── Text passage ──

Many people on Reddit tend to think this app teaches them how insignificant we all are. And if you believe size is the litmus test for one’s value in the universe, these giants may well come across as more important than we speck-like humans are. But they also pay a terrible price for that size, that dominance, in their severe isolation and loneliness. They gobble up everything around themselves until they own it all, that’s true. But then there is nothing left to share with the space around them. Humans are made of that same “star stuff.” We might not be as big as they are, but at least we can appreciate that there is more to the universe than just ourselves. That’s a big revelation, something these lifeless, dead-roaming giants could never appreciate.
This innovative and special VR Experience shows us our place in the universe, it shows us how small our Earth really is compared to the giant behemoths and monsters out there, these titans of space that own the endless and empty blackness of endless night.

───
── Available data ──

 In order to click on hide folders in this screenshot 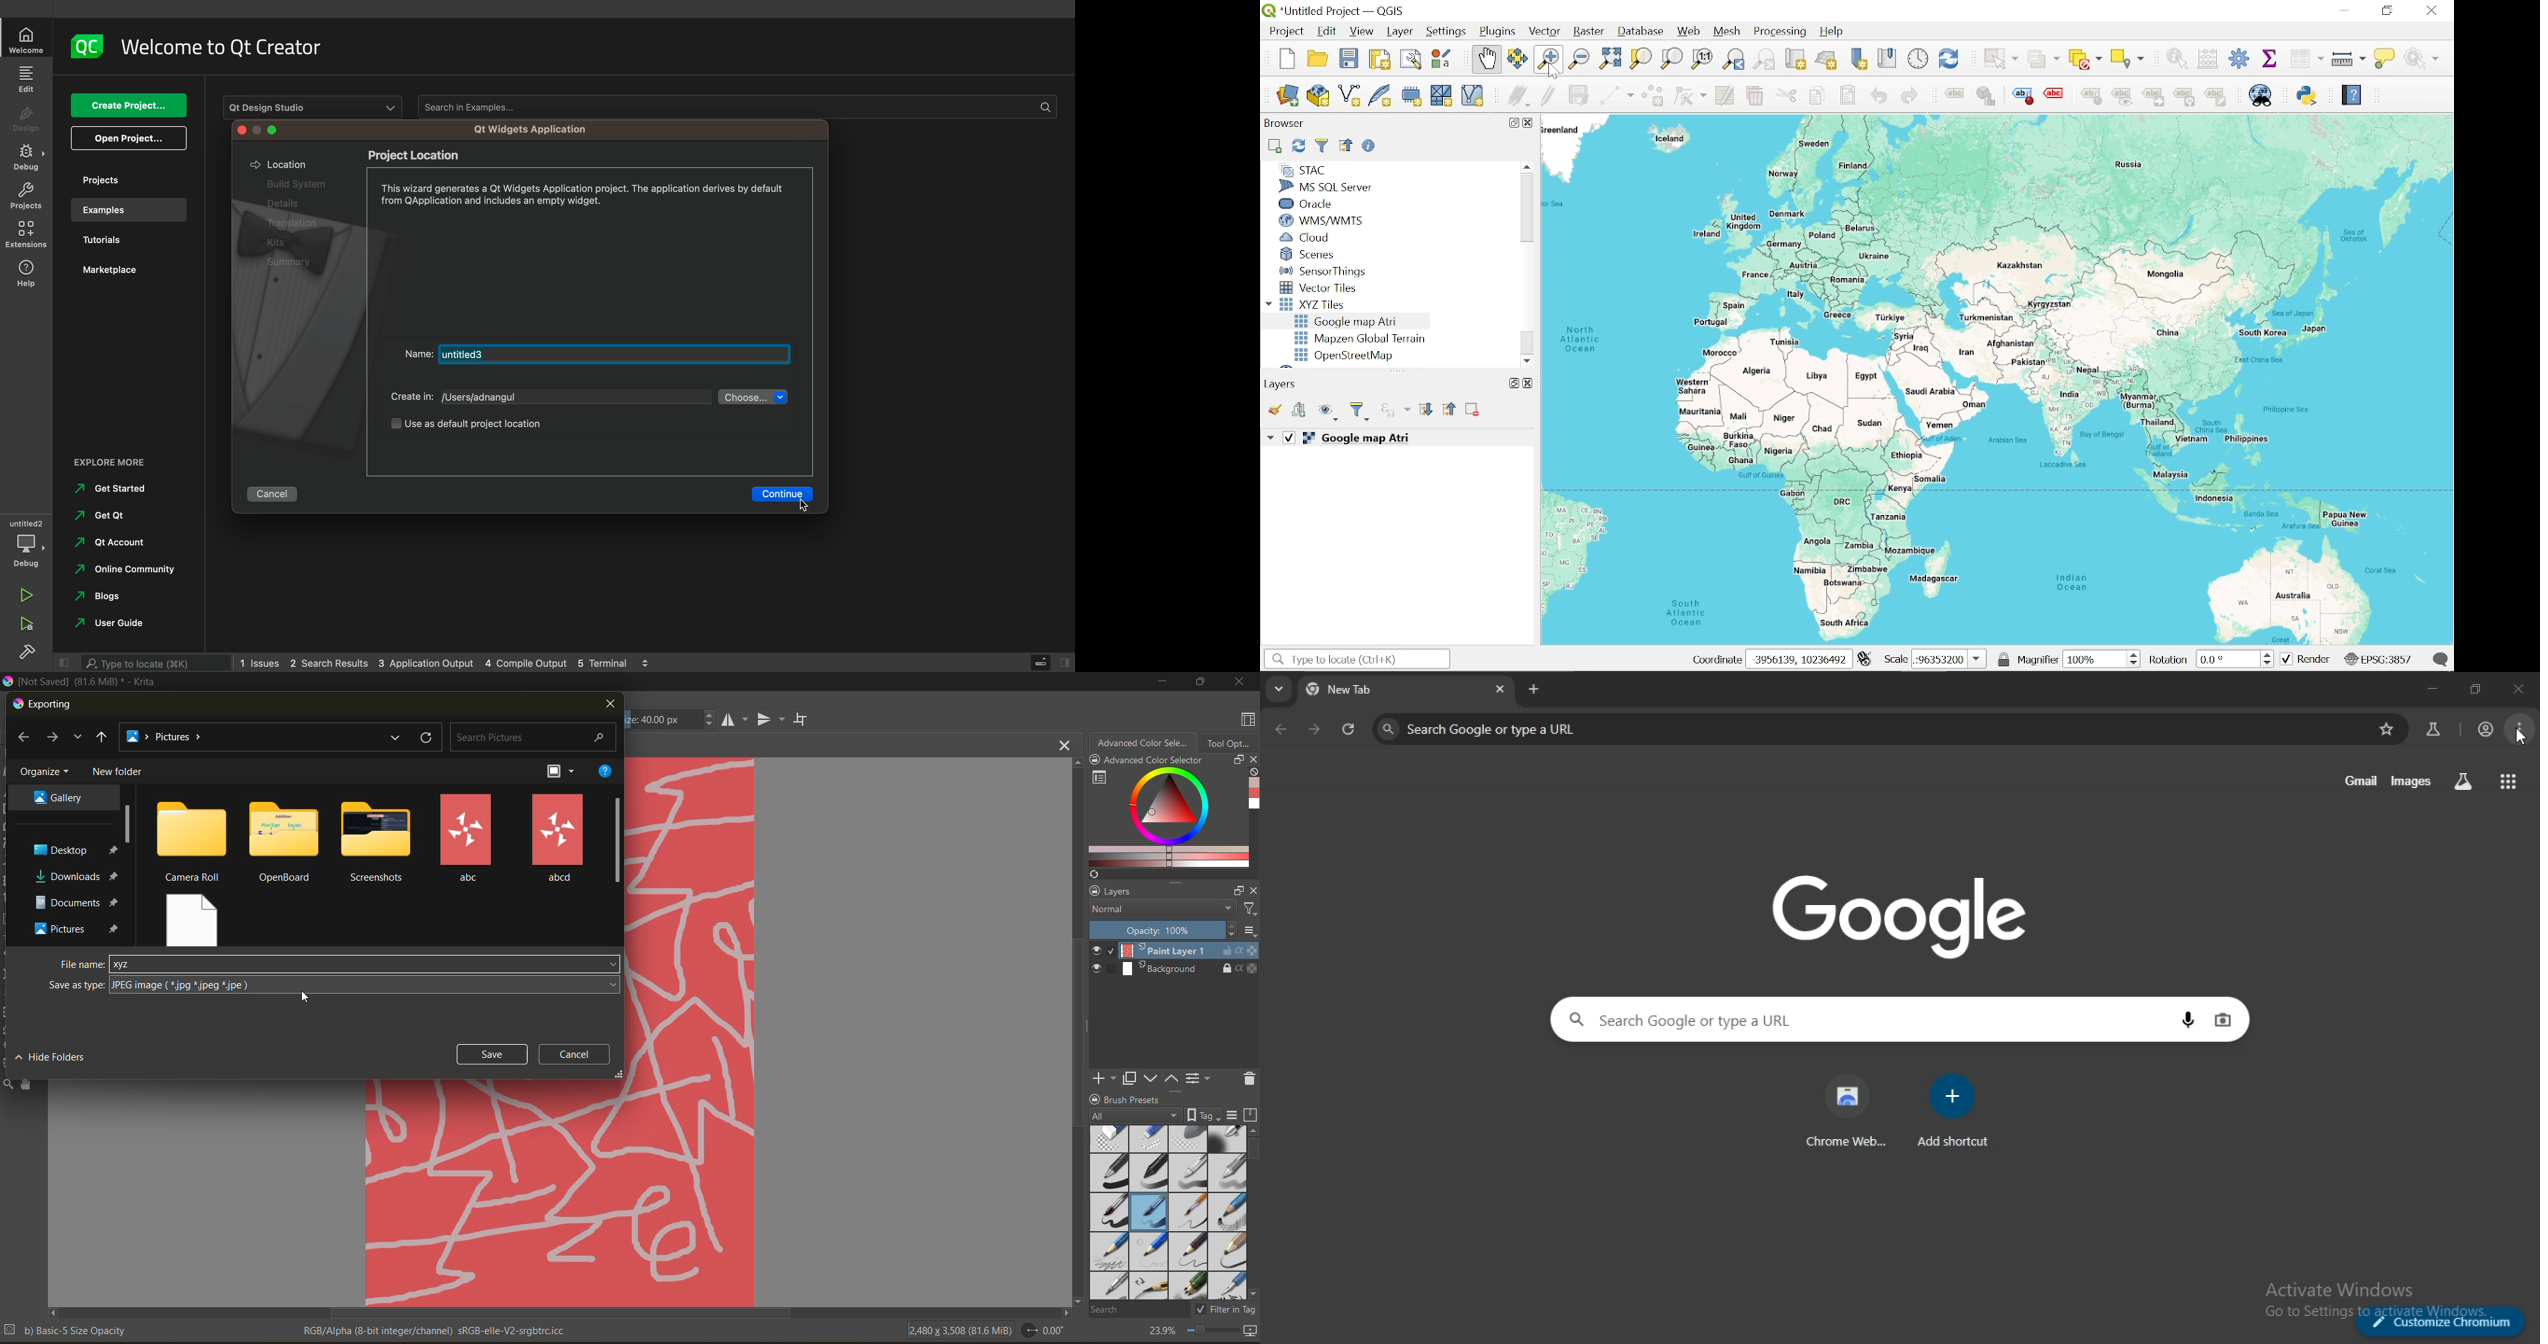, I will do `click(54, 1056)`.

───

What you are asked to do:
Reproduce verbatim the entire passage above about the VR experience of cosmic scale, from its first sentence to its last.

Complete answer:
Many people on Reddit tend to think this app teaches them how insignificant we all are. And if you believe size is the litmus test for one’s value in the universe, these giants may well come across as more important than we speck-like humans are. But they also pay a terrible price for that size, that dominance, in their severe isolation and loneliness. They gobble up everything around themselves until they own it all, that’s true. But then there is nothing left to share with the space around them. Humans are made of that same “star stuff.” We might not be as big as they are, but at least we can appreciate that there is more to the universe than just ourselves. That’s a big revelation, something these lifeless, dead-roaming giants could never appreciate.
This innovative and special VR Experience shows us our place in the universe, it shows us how small our Earth really is compared to the giant behemoths and monsters out there, these titans of space that own the endless and empty blackness of endless night.